Stafford glanced over his shoulder. Startled by how close he was to the edge, he took a step forward, but Lock waggled the gun. ‘Wrong direction.’

‘I won’t do it. I’m not going to jump.’

‘Then I’ll throw you. It won’t be the first time I’ve done it.’

Lock holstered the Sig and punched Stafford hard in the solar plexus. As he went down, winded, Lock kicked him in the groin, then in the face. ‘No one’s going to notice a little extra trauma on the body of a jumper,’ he remarked, grabbing the back of Stafford’s jacket and shirt and hauling him to the edge.

‘Help me! Someone!’ Stafford screamed.

‘We’re on our own, Stafford. Not even Daddy can rescue you now.’

There was a concrete lip at the very edge of the roof. Lock pulled Stafford up on to it.

‘Please. Please, don’t do this!’ Stafford begged.

‘Why shouldn’t I? Give me one good reason.’

‘I don’t have one.’

‘You don’t want to die, do you?’

Stafford shook his head, tears streaming down his face. ‘No, I don’t.’

Lock stood back, the gun still on him. ‘OK, so here’s what you’re gonna do.’

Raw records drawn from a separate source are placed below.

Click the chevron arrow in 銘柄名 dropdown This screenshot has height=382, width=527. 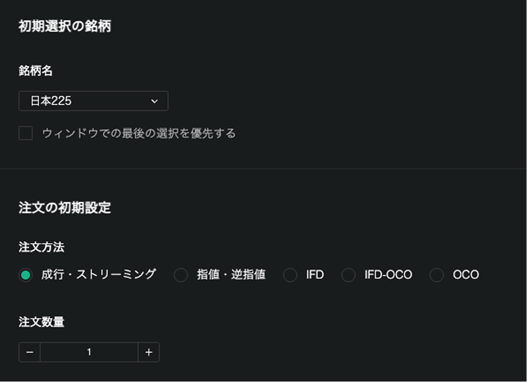[155, 101]
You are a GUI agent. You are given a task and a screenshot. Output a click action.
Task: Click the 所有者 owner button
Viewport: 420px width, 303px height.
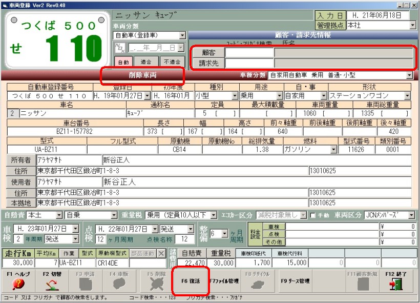pos(21,160)
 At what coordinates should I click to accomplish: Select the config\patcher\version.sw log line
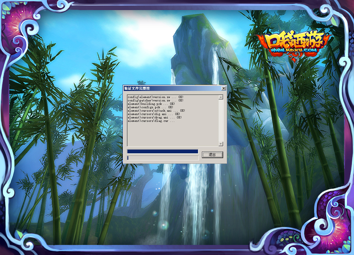[155, 101]
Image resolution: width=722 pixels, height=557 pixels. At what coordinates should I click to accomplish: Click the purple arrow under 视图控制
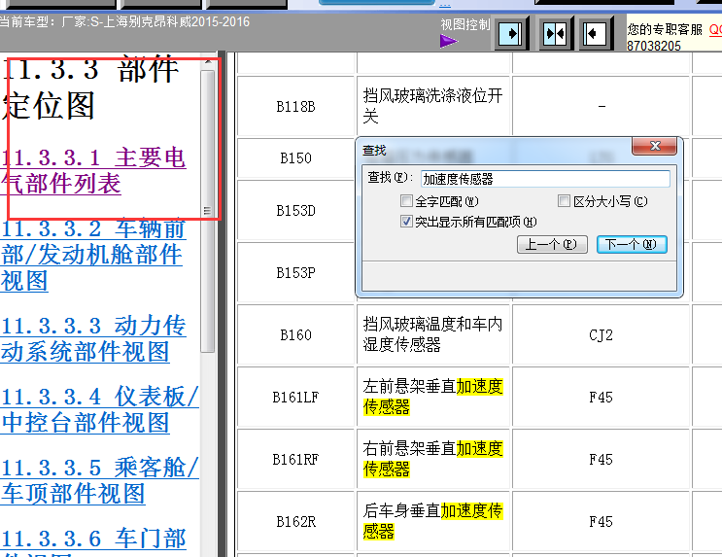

Lock briefly outlined Stafford’s obligations and what would happen to him if they weren’t fulfilled. Then he retreated back inside the stairwell, leaving Stafford alone on the roof for the night to think about what he’d done.

A few days later the intern had contacted Lock to thank him. A day after the attack a certified cheque in the amount of two hundred and fifty thousand dollars had arrived in the mail at her apartment. Along with a legal agreement that she would take no further action.

Lock knew that it was a cheap way out for Stafford and he felt bad about that. But he also knew what the conviction rate was in sexual assault cases.

Once again, justice hadn’t come into it.

Twenty-two

‘I want Ty to work the recovery with me.’ Lock phrased it as a statement rather than a question. It was quicker that way, and they’d already wasted thirty minutes on bullshit that had zero to do with the safe recovery of Josh Hulme and everything to do with Meditech’s share price and Stafford’s ego.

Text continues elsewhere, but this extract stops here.